Rasa manis memang selalu sukses memanjakan lidah, baik itu dari secangkir kopi susu kekinian, boba, maupun camilan manis di sela aktivitas harian.
Namun, konsumsi gula berlebihan sudah lama dikaitkan dengan berbagai risiko kesehatan serius, mulai dari penumpukan lemak, kerusakan gigi, hingga peningkatan risiko penyakit jantung dan diabetes.
Lantas, berapa sebenarnya batas aman konsumsi gula yang disarankan oleh para ahli medis sehari-hari?
Baca Juga: Benarkah Suplemen Vitamin C Bermanfaat bagi Penderita Diabetes Tipe 2? Ini Jawaban Medisnya!
Berapa Batas Aman Gula Tambahan Setiap Hari?
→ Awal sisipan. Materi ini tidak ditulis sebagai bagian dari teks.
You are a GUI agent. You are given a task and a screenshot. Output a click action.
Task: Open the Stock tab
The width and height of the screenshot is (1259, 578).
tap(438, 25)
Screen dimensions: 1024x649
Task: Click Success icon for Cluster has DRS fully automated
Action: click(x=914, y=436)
Perlu dibedakan antara gula alami (yang secara alami terdapat pada buah utuh, sayuran, dan susu) dengan gula tambahan (added sugar) yang dimasukkan saat proses pengolahan makanan atau minuman (seperti gula pasir, sirup jagung, madu, atau krimer kental manis).
Melansir dari laman Health, penelitian dari American Heart Association (AHA) menyebutkan bahwa orang dewasa disarankan membatasi gula tambahan hingga maksimal 6% dari total kalori harian. Untuk diet 2.000 kalori, ini setara dengan 6–9 sendok teh (sekitar 30 gram gula) per hari.
Selain itu, menurut Dietary Guidelines for Americans (DGA), asupan gula tambahan sebaiknya dipangkas di bawah 10% total kalori, atau idealnya tidak melebihi 10 gram per porsi makan.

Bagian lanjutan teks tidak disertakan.